Abstract
In previous psychophysical work we found that luminance contrast is integrated over retinal area subject to contrast gain control. If different mechanisms perform this operation for a range of superimposed retinal regions of different sizes, this could provide the basis for size-coding. To test this idea we included two novel features in a standard adaptation paradigm to discount more pedestrian accounts of repulsive size-aftereffects. First, we used spatially jittering luminance-contrast adaptors to avoid simple contour displacement aftereffects. Second, we decoupled adaptor and target spatial frequency to avoid the well-known spatial frequency shift aftereffect. Empirical results indicated strong evidence of a bidirectional size adaptation aftereffect. We show that the textbook population model is inappropriate for our results, and develop our existing model of contrast perception to include multiple size mechanisms with divisive surround-suppression from the largest mechanism.

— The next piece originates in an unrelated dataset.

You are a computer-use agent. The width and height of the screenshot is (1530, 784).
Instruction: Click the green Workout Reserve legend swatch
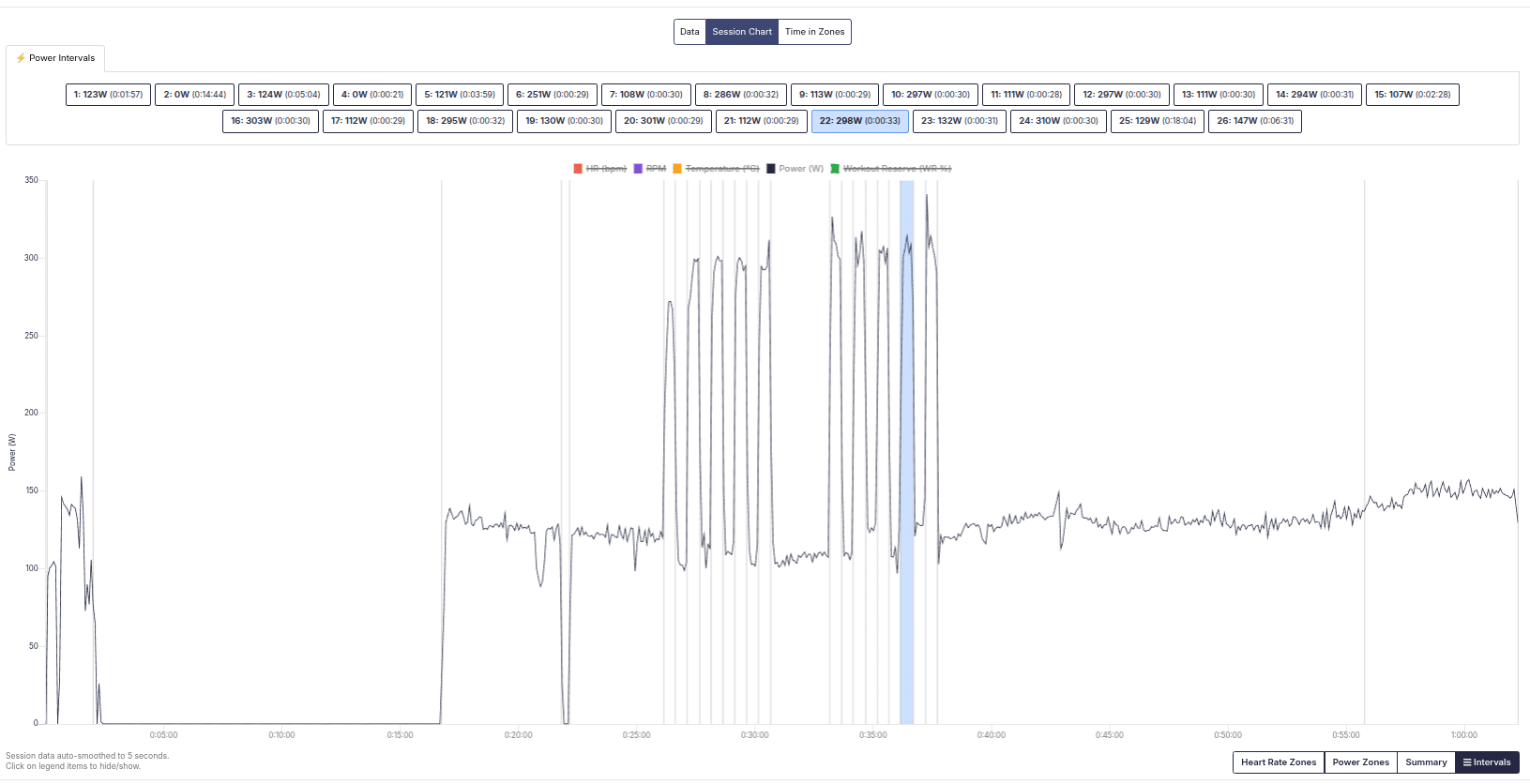pos(835,169)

For a given stimulus patch, this delivers a blurred step-function of responses across the population, with contrast and size encoded by the height and lateral position of the step. Unlike for textbook population coding schemes, our human results (N = 4 male, N = 4 female) displayed two asymmetries: (i) size aftereffects were greatest for targets smaller than the adaptor, and (ii) on that side of the function, results did not return to baseline, even when targets were 25% of adaptor diameter. Our results and emergent model properties provide evidence for a novel dimension of visual coding (size) and a novel strategy for that coding, consistent with previous results on contrast detection and discrimination for various stimulus sizes.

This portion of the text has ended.